- **Work to complete**
Restate each entry word for word, leaving nothing out.

- **Provided data**

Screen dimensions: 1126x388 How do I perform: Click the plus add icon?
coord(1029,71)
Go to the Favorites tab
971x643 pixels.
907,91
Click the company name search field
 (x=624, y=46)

- **Solved exercise**
Screen dimensions: 1126x388 How do I perform: Click the plus add icon?
coord(1029,71)
Go to the Favorites tab
971x643 pixels.
907,91
Click the company name search field
 (x=624, y=46)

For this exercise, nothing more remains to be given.